In recent times, there’s one job that you wouldn’t want to have if you’re in public relations. No, I’m not talking about working for Herman Cain. Out of all of the companies the US, the one currently with possibly the worst public image is BP.
Unless you have been living under a rock in recent times, BP was responsible for a major oil spill in the Gulf of Mexico. The BP oil spill lasted for months and affected everyone in the area, wildlife and people.
As a result of doing terrible things to the Gulf of Mexico, many people refuse to purchase and use BP gas. In reality, who could blame them?
The public relations department of BP definitely has a tough job to accomplish.
If I were the head of BP’s public relations department, I’d have a very specific strategy to win back the public’s approval.
Lower Gas Prices
Times are tough. Gas prices are high. No one wants to spend money on gas, but most people have to. When deciding on which company to buy gas from, who wants to buy gas from the company who is ruining the Gulf of Mexico? No one with a soul, I hope. However, what if it’s at a price that no one can beat?
Lowering BP gas prices will over time gain back public approval. Did they ruin the Gulf of Mexico? Sure. But they also saved people a bunch of money when filling up their gas tanks. Lower gas prices are a thing that everyone can agree on…unless you’re a rich and from the Middle East.
Constant Updates on the Cleanup
The Gulf of Mexico has taken quite a hit and surely is damaged. As a result, people are very angry. The public wants changes, and they want changes now.

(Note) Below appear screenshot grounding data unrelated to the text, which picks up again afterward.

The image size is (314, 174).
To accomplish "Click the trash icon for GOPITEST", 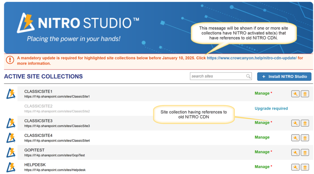I will [305, 153].
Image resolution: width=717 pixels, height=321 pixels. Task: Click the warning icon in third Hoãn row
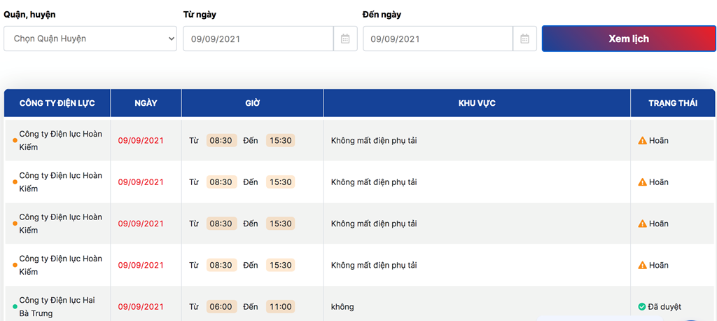(x=643, y=224)
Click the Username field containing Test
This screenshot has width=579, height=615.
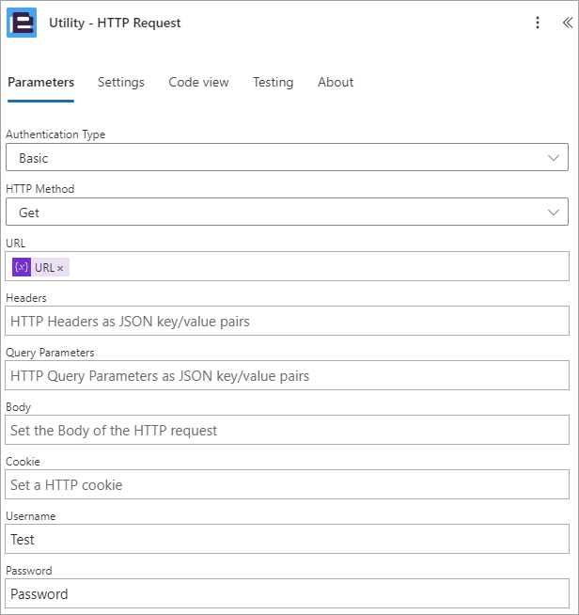(x=287, y=539)
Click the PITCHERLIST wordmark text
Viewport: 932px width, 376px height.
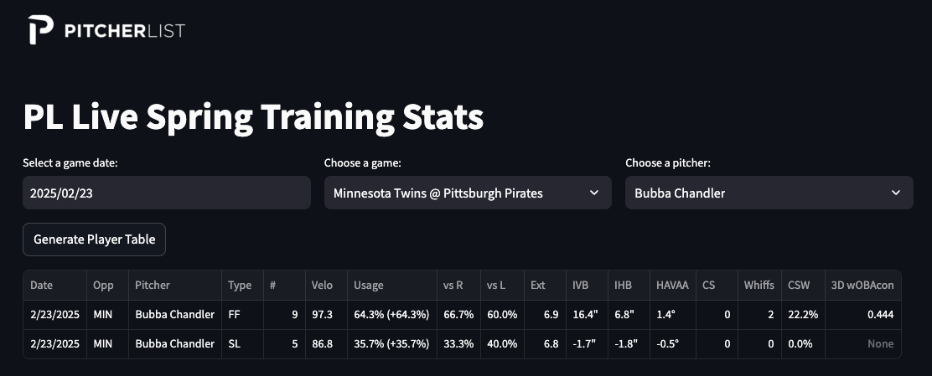[x=125, y=31]
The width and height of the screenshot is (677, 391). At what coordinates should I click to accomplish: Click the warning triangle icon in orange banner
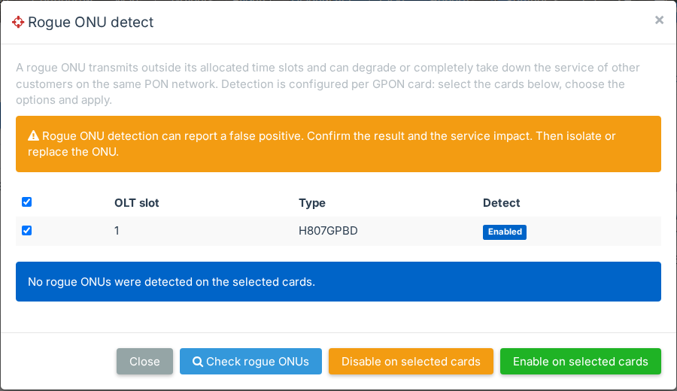[33, 136]
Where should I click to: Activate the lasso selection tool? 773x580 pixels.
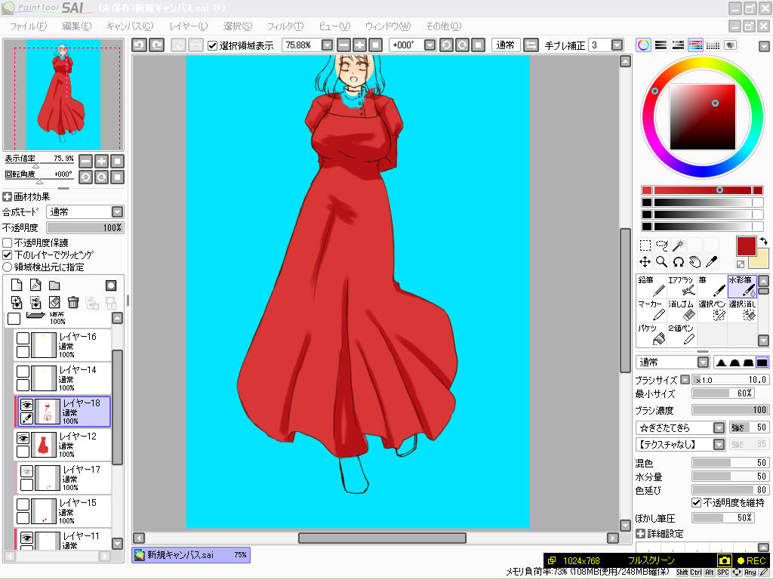pyautogui.click(x=662, y=245)

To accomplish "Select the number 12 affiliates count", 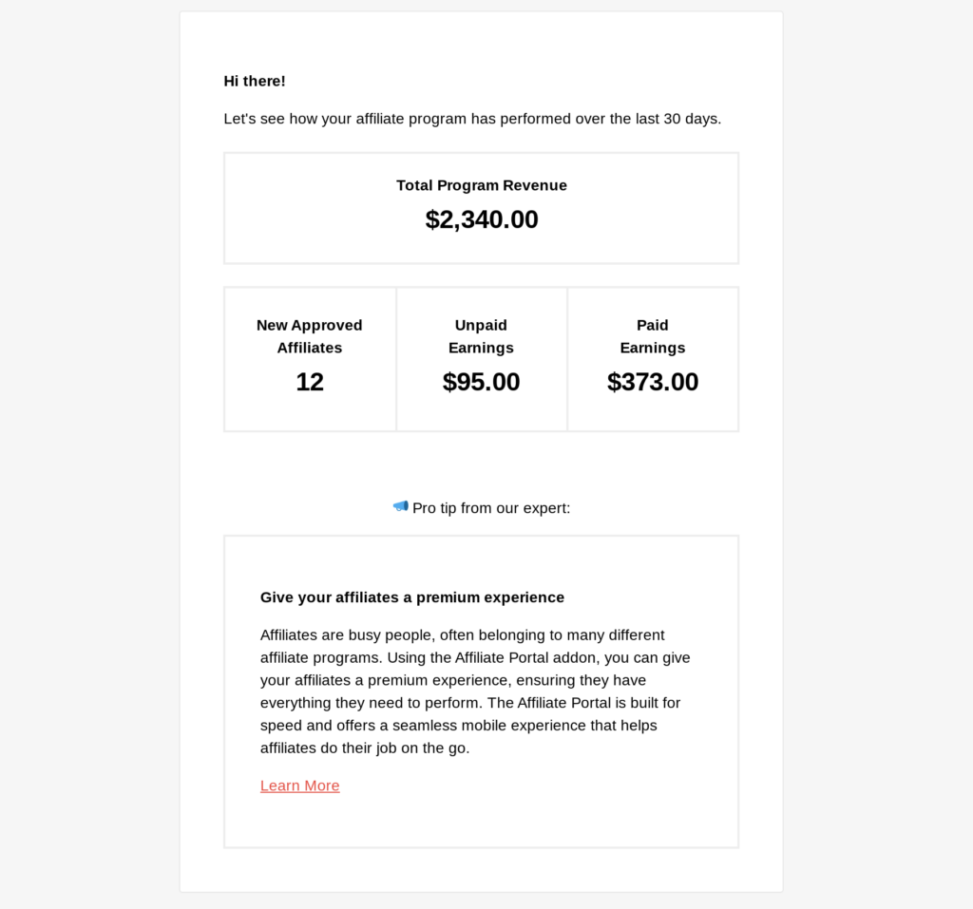I will pyautogui.click(x=310, y=382).
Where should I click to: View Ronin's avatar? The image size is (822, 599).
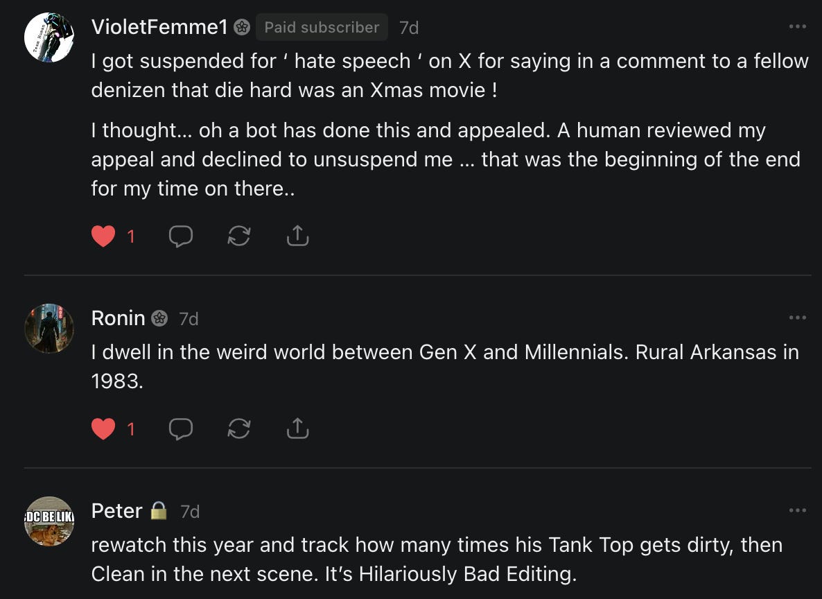pyautogui.click(x=49, y=328)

To turn public opinion positive again, frequent updates on how the cleanup is going is a necessity. The more the public learns about how the Gulf of Mexico is being cleaned up, the better.
There is always the possibility of failure.
By lowering gas prices, the public still might hate BP. Overall, BP would lose more money due to gas prices that are too low to gain good enough profits.
People can sometimes be impatient. When something bad happens, people want it fixed as soon as possible. By giving the public frequent updates on the oil spill cleanup in the Gulf of Mexico, some people might feel like the cleanup is taking too long, therefore making them view BP even more negatively.
Is It Right?
Based off of the PRSA’s Code of Ethics, I feel like my campaign strategy would be ethical. My strategy is truthful, accurate, fair, and shows a responsibility to the public.